É difícil dissociar-me do facto de ser músico e cantor. Mozart é referência que todos devemos ter — e para todo o canto! Nas audições quer-se sempre ouvir Mozart porque é difícil fugir-lhe, é difícil com ele ter artifícios técnicos ou vocais. Mozart apresenta um canto sem filtros, onde não há recurso a artifícios ou a truques — ou se tem, ou se não tem; ou tens técnica ou não chegas ao fim.
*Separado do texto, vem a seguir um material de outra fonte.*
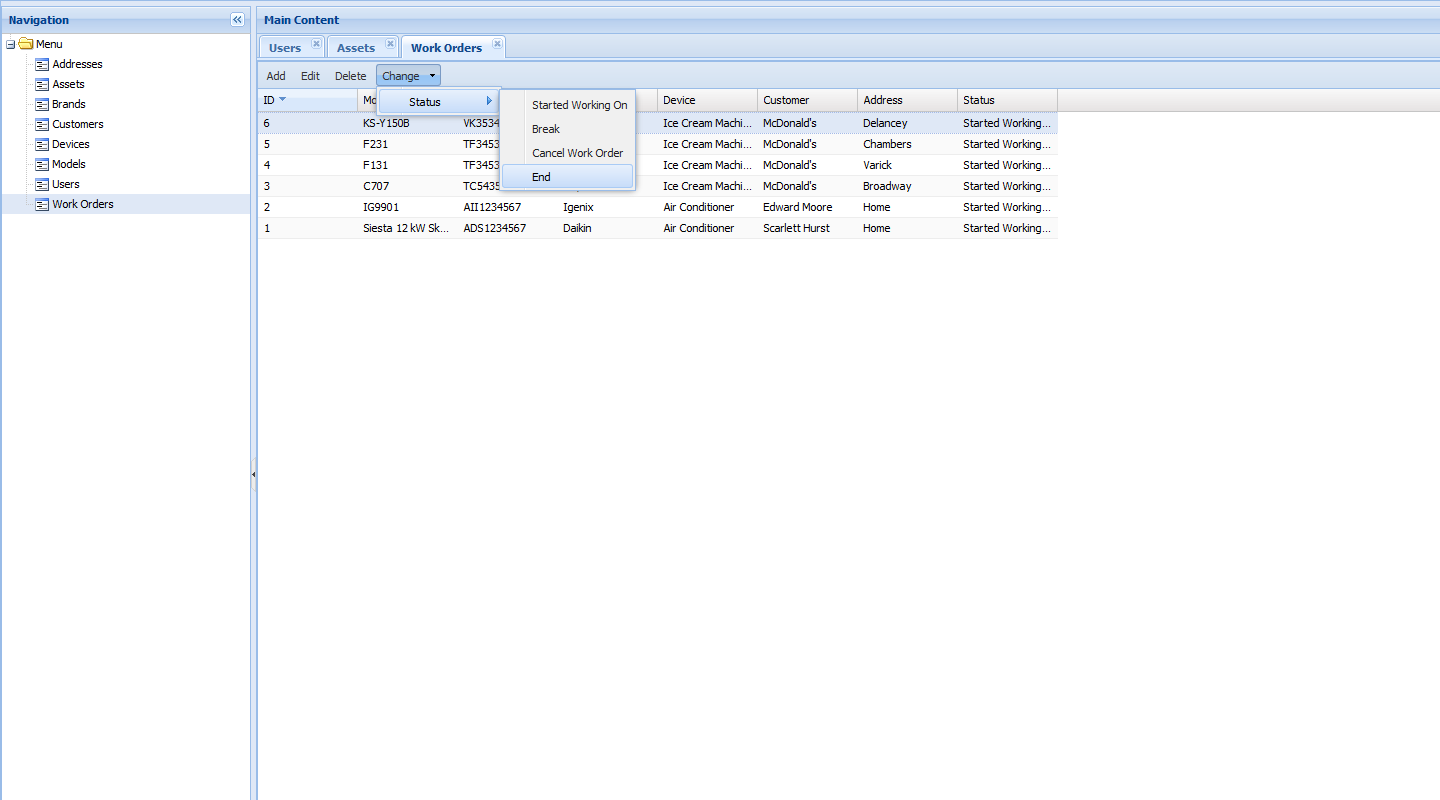Click the Customers icon in navigation tree
1440x800 pixels.
click(x=42, y=124)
Esta é outra dificuldade — e aqui não falo propriamente do Arbace: para cantarmos o Idomeneo, ou o Ferrando de Così fan tutte, que eu já fiz, é necessário estarmos em palco o tempo todo.
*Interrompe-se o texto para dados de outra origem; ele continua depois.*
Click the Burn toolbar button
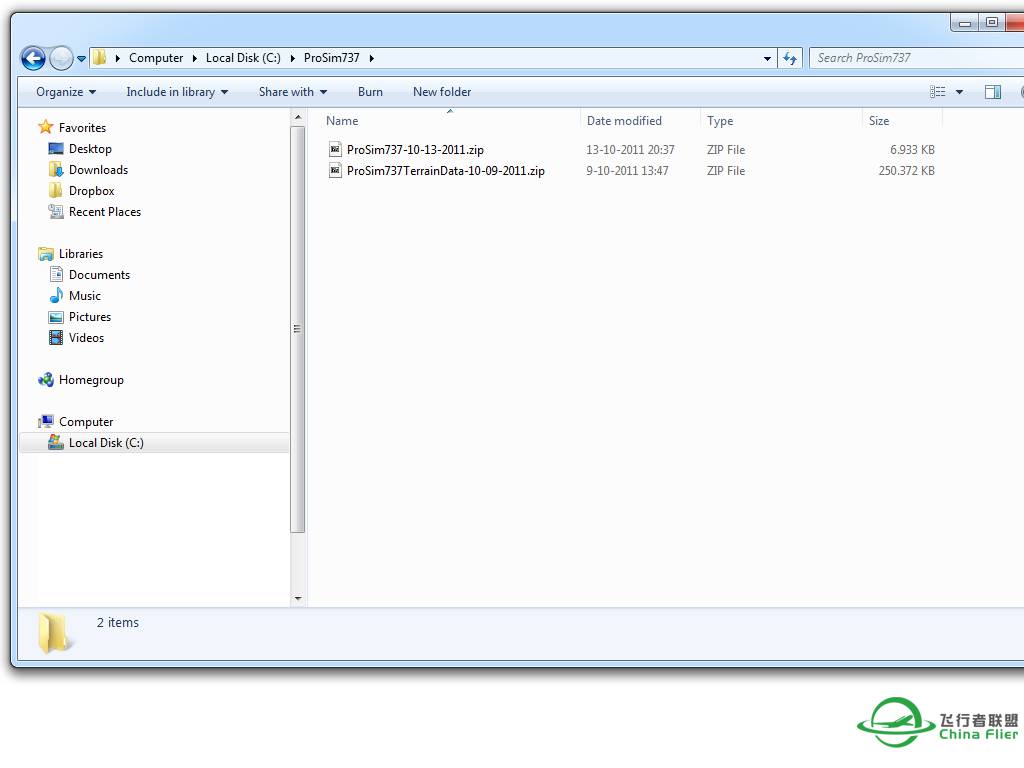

A música desse período dá-nos também a possibilidade de cantar árias e recitativos, o que representa duas técnicas completamente diferentes. É muito recompensador e gratificante cantar Mozart.

 

E ÓPERA É …

Vida!

O que é que nós fazemos quando cantamos ópera? Vendemos sentimentos e emoções às outras pessoas. Sei que isto é um pouco cruel de dizer, mas é o que sinto — e nem é sequer uma criação da minha cabeça, foi algo que me foi dito por um encenador durante o meu percurso académico. Numa sociedade que tende a ser completamente desprovida de sentimentos, em que nos sentamos a jantar enquanto passam por nós na televisão imagens das maiores desgraças da Humanidade, a ópera dá-nos de novo a faculdade de sermos humanos. Estamos em palco e damos a outras pessoas (que pagaram bilhete) a possibilidade de sentirem qualquer coisa. É isso que a ópera nos dá — vida! A ópera é vida! No fundo é isso que nós fazemos — damos vida à sociedade. Com todas as coisas boas e más da vida — personagens bons, personagens maus, histórias horríveis, comédias, dramas. É isso! Isso é a vida, é a própria natureza humana, a dualidade dela e a sua imperfeição. É isso a ópera!